Marrow clearance was associated with a non-significant improved PFS: Median PFS for detectable versus not detectable malignant IGH copies was 8.5 months and not reached, respectively (p=0.063). Median OS was not reached in either group.
In addition to demonstrating the feasibility of anti-CD19 CAR T-cell therapy for this high-risk population, "these data indicate that early restaging by tumor size criteria alone, four weeks after CAR T-cell administration, may not be the optimal determinant of prognosis, as suggested after immune checkpoint blockade in other malignancies," the authors noted. "Additional studies will be required to determine whether strategies such as IGH sequencing, [positron emission tomography] imaging, or delayed restaging after CAR T-cell immunotherapy of CLL can identify patients who might benefit from additional CAR T-cell infusions to improve outcomes."
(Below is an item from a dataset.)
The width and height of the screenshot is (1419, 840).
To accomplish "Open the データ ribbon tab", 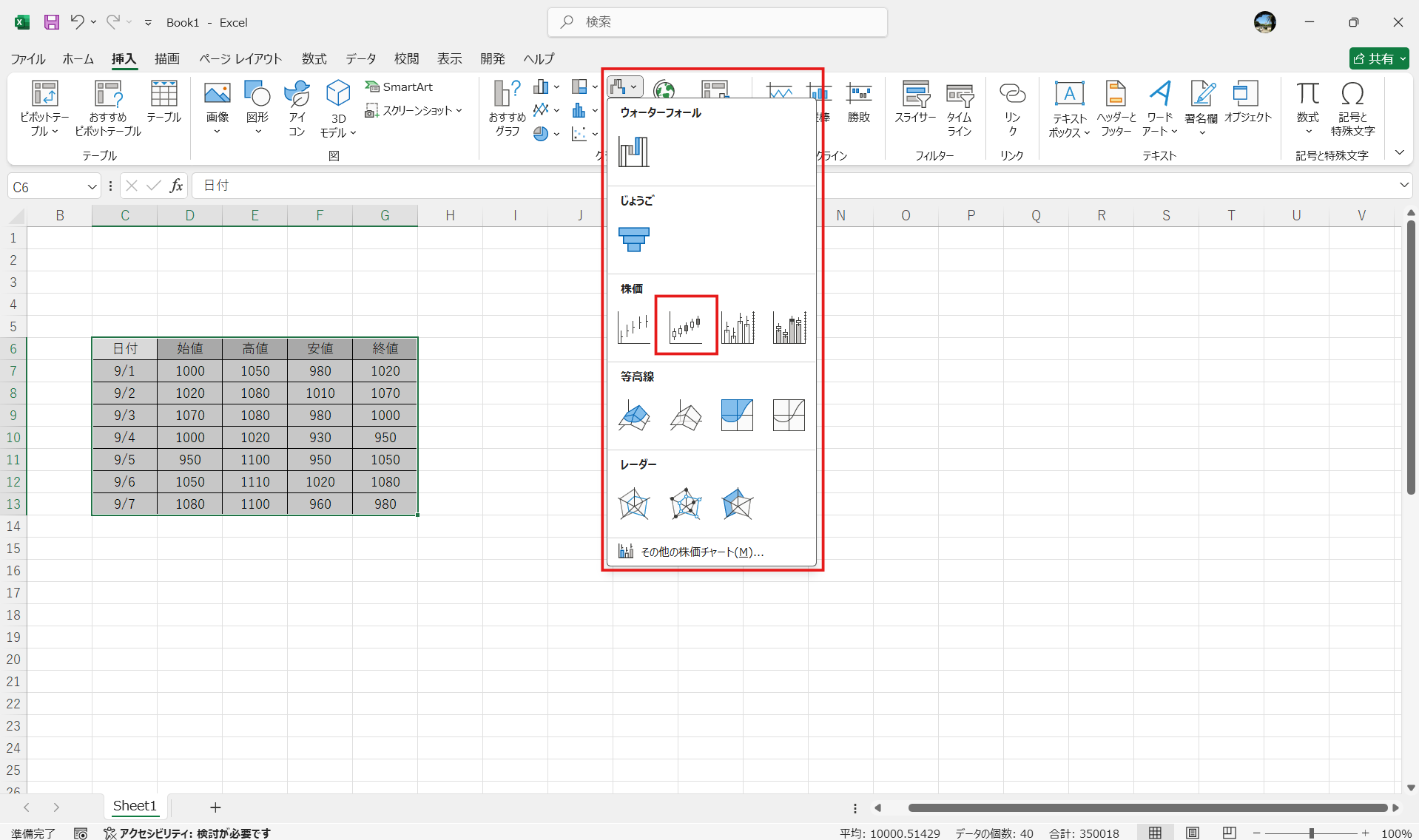I will click(360, 58).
The study is limited by its single-center design and small patient population. Two patients received less than the target CAR T-cell dose, which may have limited the findings. In addition, the low incidence of complete elimination of bulky nodal disease suggests that the malignant lymph node environment may impair CAR T-cell infiltration or function.
The authors report no financial conflicts.
Reference
Turtle CJ, Hay KA, Hanafi LA, et al. Durable molecular remissions in chronic lymphocytic leukemia treated with CD19-specific chimeric antigen receptor-modified T cells after failure of ibrutinib. J Clin Oncol. 2017;35:3010-20.